- _Exercise brief_
Word for word, output the data that follows.

- _Supplied records_
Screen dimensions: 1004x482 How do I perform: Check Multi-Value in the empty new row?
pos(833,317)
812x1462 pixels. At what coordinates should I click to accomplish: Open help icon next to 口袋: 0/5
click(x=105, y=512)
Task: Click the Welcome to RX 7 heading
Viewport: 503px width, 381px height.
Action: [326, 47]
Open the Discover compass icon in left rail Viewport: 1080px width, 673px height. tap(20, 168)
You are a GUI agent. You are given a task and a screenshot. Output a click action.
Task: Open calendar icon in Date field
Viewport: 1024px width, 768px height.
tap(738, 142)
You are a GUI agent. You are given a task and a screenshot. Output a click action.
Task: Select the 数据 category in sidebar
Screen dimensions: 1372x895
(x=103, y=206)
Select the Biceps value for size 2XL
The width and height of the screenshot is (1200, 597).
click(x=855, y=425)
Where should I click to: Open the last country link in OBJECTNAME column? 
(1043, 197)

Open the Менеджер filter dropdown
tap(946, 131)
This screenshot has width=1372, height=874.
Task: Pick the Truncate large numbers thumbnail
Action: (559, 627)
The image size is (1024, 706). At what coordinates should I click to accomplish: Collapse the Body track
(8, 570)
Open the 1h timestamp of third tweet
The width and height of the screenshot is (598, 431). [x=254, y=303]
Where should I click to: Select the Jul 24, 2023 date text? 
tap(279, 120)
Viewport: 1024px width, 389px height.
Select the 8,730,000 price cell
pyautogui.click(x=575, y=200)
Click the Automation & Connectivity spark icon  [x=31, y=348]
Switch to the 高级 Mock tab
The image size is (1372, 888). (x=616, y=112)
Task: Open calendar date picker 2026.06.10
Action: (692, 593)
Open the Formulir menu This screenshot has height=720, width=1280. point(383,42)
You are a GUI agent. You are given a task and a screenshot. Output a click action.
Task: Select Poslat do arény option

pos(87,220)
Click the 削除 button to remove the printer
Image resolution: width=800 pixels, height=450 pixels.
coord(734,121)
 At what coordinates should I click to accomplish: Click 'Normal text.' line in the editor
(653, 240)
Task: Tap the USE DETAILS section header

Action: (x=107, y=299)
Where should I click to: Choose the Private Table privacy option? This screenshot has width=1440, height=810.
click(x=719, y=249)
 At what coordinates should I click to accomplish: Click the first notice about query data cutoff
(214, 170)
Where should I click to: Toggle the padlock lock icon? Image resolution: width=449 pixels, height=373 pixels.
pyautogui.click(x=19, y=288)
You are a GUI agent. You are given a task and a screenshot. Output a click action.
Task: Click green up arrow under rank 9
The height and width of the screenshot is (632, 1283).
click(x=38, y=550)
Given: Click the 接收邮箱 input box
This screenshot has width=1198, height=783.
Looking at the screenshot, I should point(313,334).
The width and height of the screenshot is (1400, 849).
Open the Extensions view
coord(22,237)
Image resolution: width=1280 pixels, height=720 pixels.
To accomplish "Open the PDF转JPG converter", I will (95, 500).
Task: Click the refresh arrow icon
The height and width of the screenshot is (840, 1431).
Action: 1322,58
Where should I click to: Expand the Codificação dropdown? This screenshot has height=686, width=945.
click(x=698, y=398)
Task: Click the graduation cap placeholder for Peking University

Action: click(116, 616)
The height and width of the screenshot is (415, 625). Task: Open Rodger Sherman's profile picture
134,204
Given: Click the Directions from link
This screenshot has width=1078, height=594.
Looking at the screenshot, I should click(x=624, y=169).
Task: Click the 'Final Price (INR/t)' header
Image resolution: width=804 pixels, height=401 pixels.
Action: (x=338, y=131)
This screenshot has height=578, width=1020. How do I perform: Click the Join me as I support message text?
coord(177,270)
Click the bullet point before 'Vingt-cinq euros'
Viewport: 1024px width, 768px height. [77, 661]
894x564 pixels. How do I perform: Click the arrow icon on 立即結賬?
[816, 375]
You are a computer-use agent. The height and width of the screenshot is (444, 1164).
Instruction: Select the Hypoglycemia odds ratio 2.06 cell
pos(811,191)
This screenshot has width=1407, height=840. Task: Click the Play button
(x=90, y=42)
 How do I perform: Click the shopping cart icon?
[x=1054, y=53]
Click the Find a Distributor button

- _Response area_
Screen dimensions: 1004x482 How do I perform: Check Multi-Value in the empty new row?
pos(833,317)
812x1462 pixels. At what coordinates should I click to accomplish: Open help icon next to 口袋: 0/5
click(x=105, y=512)
Task: Click the Welcome to RX 7 heading
Viewport: 503px width, 381px height.
Action: [326, 47]
Open the Discover compass icon in left rail Viewport: 1080px width, 673px height. tap(20, 168)
You are a GUI agent. You are given a task and a screenshot. Output a click action.
Task: Open calendar icon in Date field
Viewport: 1024px width, 768px height.
tap(738, 142)
You are a GUI agent. You are given a task and a screenshot. Output a click action.
Task: Select the 数据 category in sidebar
Screen dimensions: 1372x895
(x=103, y=206)
Select the Biceps value for size 2XL
The width and height of the screenshot is (1200, 597).
click(x=855, y=425)
Where should I click to: Open the last country link in OBJECTNAME column? 
(1043, 197)

Open the Менеджер filter dropdown
tap(946, 131)
This screenshot has width=1372, height=874.
Task: Pick the Truncate large numbers thumbnail
Action: (559, 627)
The image size is (1024, 706). At what coordinates should I click to accomplish: Collapse the Body track
(8, 570)
Open the 1h timestamp of third tweet
The width and height of the screenshot is (598, 431). [x=254, y=303]
Where should I click to: Select the Jul 24, 2023 date text? 
tap(279, 120)
Viewport: 1024px width, 389px height.
Select the 8,730,000 price cell
pyautogui.click(x=575, y=200)
Click the Automation & Connectivity spark icon  [x=31, y=348]
Switch to the 高级 Mock tab
The image size is (1372, 888). (x=616, y=112)
Task: Open calendar date picker 2026.06.10
Action: (692, 593)
Open the Formulir menu This screenshot has height=720, width=1280. point(383,42)
You are a GUI agent. You are given a task and a screenshot. Output a click action.
Task: Select Poslat do arény option

pos(87,220)
Click the 削除 button to remove the printer
Image resolution: width=800 pixels, height=450 pixels.
coord(734,121)
 At what coordinates should I click to accomplish: Click 'Normal text.' line in the editor
(653, 240)
Task: Tap the USE DETAILS section header

Action: (x=107, y=299)
Where should I click to: Choose the Private Table privacy option? This screenshot has width=1440, height=810.
click(x=719, y=249)
 At what coordinates should I click to accomplish: Click the first notice about query data cutoff
(214, 170)
Where should I click to: Toggle the padlock lock icon? Image resolution: width=449 pixels, height=373 pixels.
pyautogui.click(x=19, y=288)
You are a GUI agent. You are given a task and a screenshot. Output a click action.
Task: Click green up arrow under rank 9
The height and width of the screenshot is (632, 1283).
click(x=38, y=550)
Given: Click the 接收邮箱 input box
This screenshot has width=1198, height=783.
Looking at the screenshot, I should point(313,334).
The width and height of the screenshot is (1400, 849).
Open the Extensions view
coord(22,237)
Image resolution: width=1280 pixels, height=720 pixels.
To accomplish "Open the PDF转JPG converter", I will (95, 500).
Task: Click the refresh arrow icon
The height and width of the screenshot is (840, 1431).
Action: 1322,58
Where should I click to: Expand the Codificação dropdown? This screenshot has height=686, width=945.
click(x=698, y=398)
Task: Click the graduation cap placeholder for Peking University

Action: click(116, 616)
The height and width of the screenshot is (415, 625). Task: Open Rodger Sherman's profile picture
134,204
Given: Click the Directions from link
This screenshot has width=1078, height=594.
Looking at the screenshot, I should click(x=624, y=169).
Task: Click the 'Final Price (INR/t)' header
Image resolution: width=804 pixels, height=401 pixels.
Action: (x=338, y=131)
This screenshot has height=578, width=1020. How do I perform: Click the Join me as I support message text?
coord(177,270)
Click the bullet point before 'Vingt-cinq euros'
Viewport: 1024px width, 768px height. [77, 661]
894x564 pixels. How do I perform: Click the arrow icon on 立即結賬?
[816, 375]
You are a computer-use agent. The height and width of the screenshot is (444, 1164).
Instruction: Select the Hypoglycemia odds ratio 2.06 cell
pos(811,191)
This screenshot has width=1407, height=840. Task: Click the Play button
(x=90, y=42)
 How do I perform: Click the shopping cart icon?
[x=1054, y=53]
Click the Find a Distributor button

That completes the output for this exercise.